Will Google be the “search king” that didn’t move on?

When companies are successful they tend to lock-in on what made them successful.  To keep growing they have to overcome those lock-ins to do new things.  The risk is that Google can’t overcome it’s lock-ins; that internal status quo police enforce them to the point of keeping new things from flourishing into new growth markets.  That the company becomes stale as it avoids investing effectively in new technologies or solutions.

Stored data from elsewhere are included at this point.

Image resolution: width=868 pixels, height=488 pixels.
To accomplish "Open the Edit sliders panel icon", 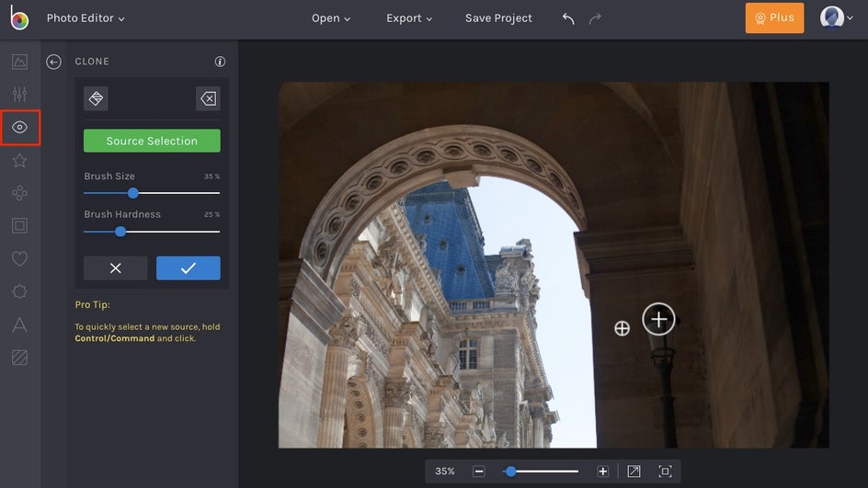I will tap(19, 94).
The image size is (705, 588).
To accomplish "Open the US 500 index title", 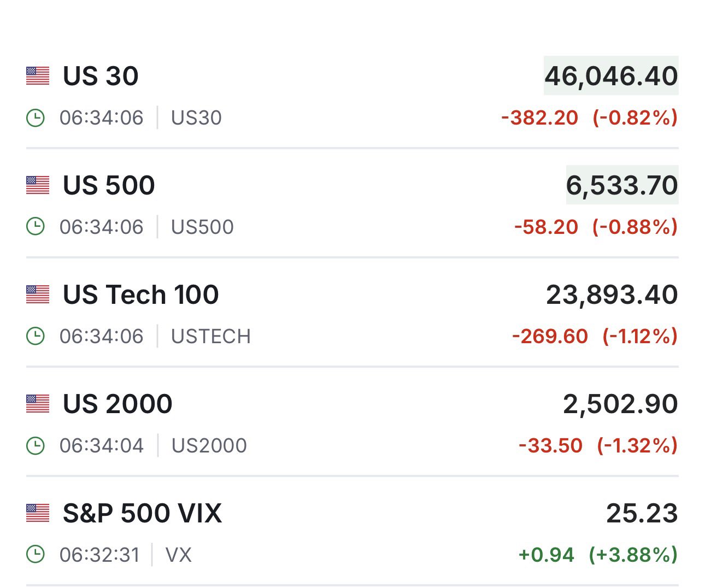I will click(109, 185).
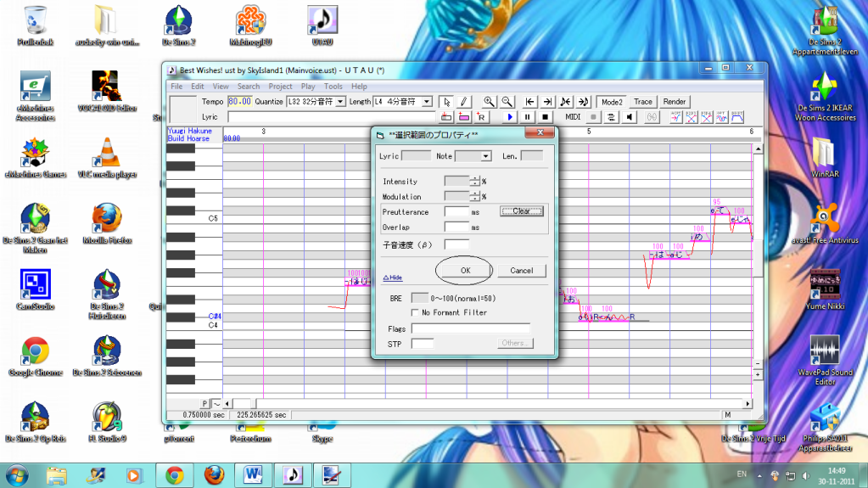The image size is (868, 488).
Task: Click the Intensity spinner arrows
Action: (x=475, y=182)
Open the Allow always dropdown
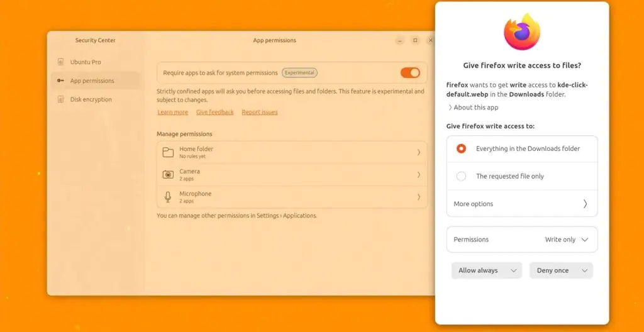644x332 pixels. pos(487,270)
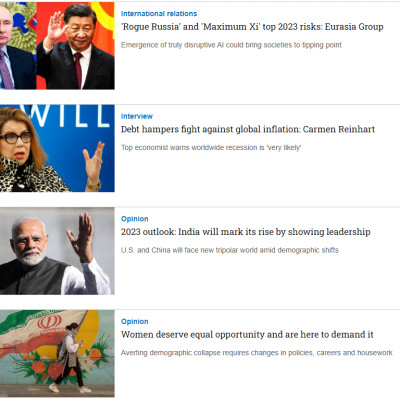Screen dimensions: 400x400
Task: Select the International relations category label
Action: point(159,14)
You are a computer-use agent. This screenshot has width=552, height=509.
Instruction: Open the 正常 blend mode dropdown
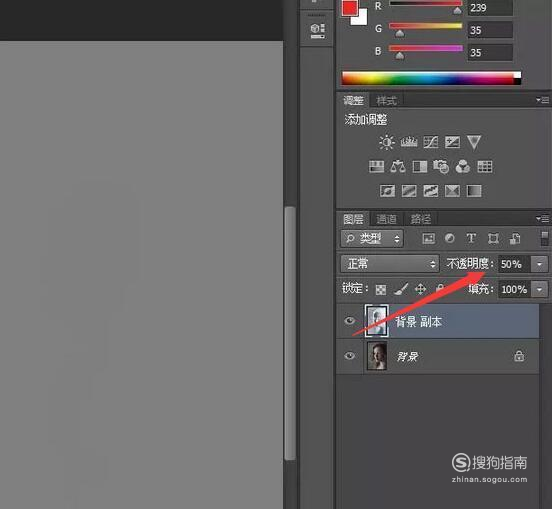click(x=390, y=264)
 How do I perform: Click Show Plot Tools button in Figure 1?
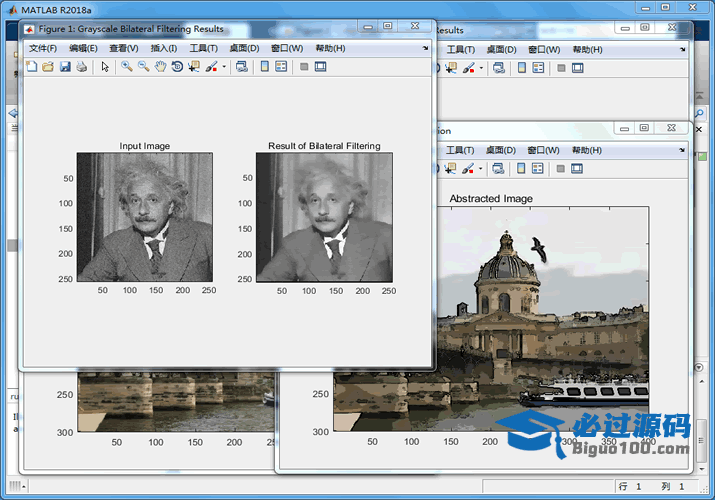(321, 67)
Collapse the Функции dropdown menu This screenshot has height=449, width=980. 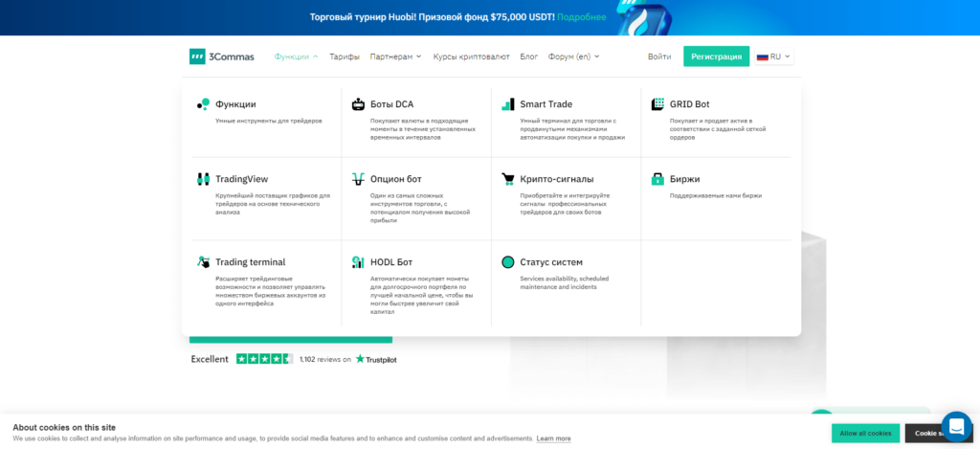pyautogui.click(x=296, y=56)
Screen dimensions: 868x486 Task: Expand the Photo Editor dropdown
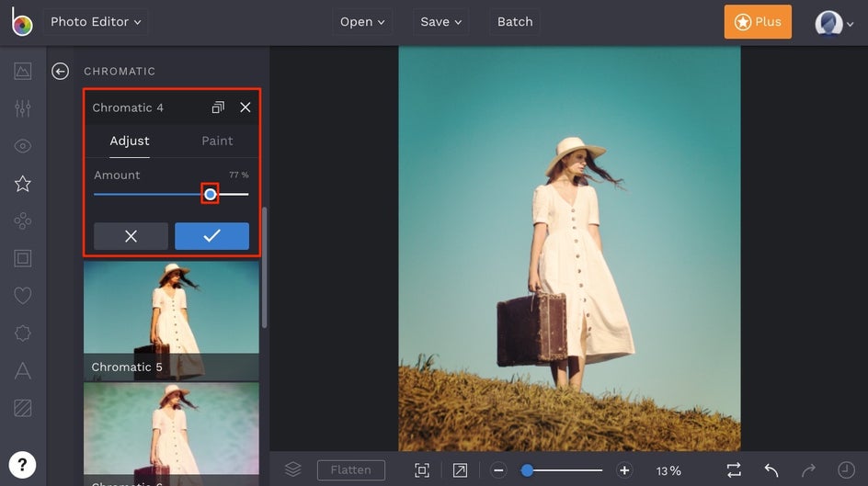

At Slacy.com (“What Larry Page Really Needs to Do to Return Google to its Start-up Roots“) we read from a former Google employee that there are some serious lock-ins to worry about within Google: 

  1. The launch coordination process sets up a status quo protection team that keeps things from moving forward.  When an internal expert gains this kind of power, they maintain their power by saying “no.”  The more they say no, the more power they wield.  Larry Page needs to be sure the launch team is saying “here’s how we can help you launch fast and easy” rather than “you can’t launch unless…”
  2. Hiring is managed by a group of internal recruiters.  When the people who actually manage the work don’t do recruiting, and hiring, then the recruits become filtered by staffers who have biases about what makes for a good worker.  Everything from resume screening to background reviews to appearances become filters for who gets interviewed by engineers and managers.  In the worst case staffers develop a “Google model employee” profile they expect all hires to fit.  This process systematically narrows the candidates, leading to homogeneity in hiring, a reduction in new approaches and new ways of thinking, and a less valuable, dynamic employee population.
  3. Increasingly engineers are forced to use a limited set of Google tools for development.  External, open source, tools are increasingly considered inferior – and access to resources are limited unless engineers utilize the narrow tool set which initially made Google successful. The natural outcome is “not invented here” syndrome, where externally created products and ideas are overlooked – ignored – for all the wrong reasons.  When you’re the best it’s easy to develop “NIH,” but it’s also really risky in fast moving markets like technology where someone really can have a better idea, and implement, from outside the halls of the early leader. 

These risks are very real.  Yet, in a company of Google’s size to some extent it is necessary to manage launches systematically, and to have staffers doing things like recruiting and screening.  Additionally, when you’ve developed a set of tools that create success on an enormous scale it makes sense to use them.  So the important thing for Mr. Page to do is manage these items in such a way that lock-in doesn’t keep Google from moving forward into the next new, and possibly big, market.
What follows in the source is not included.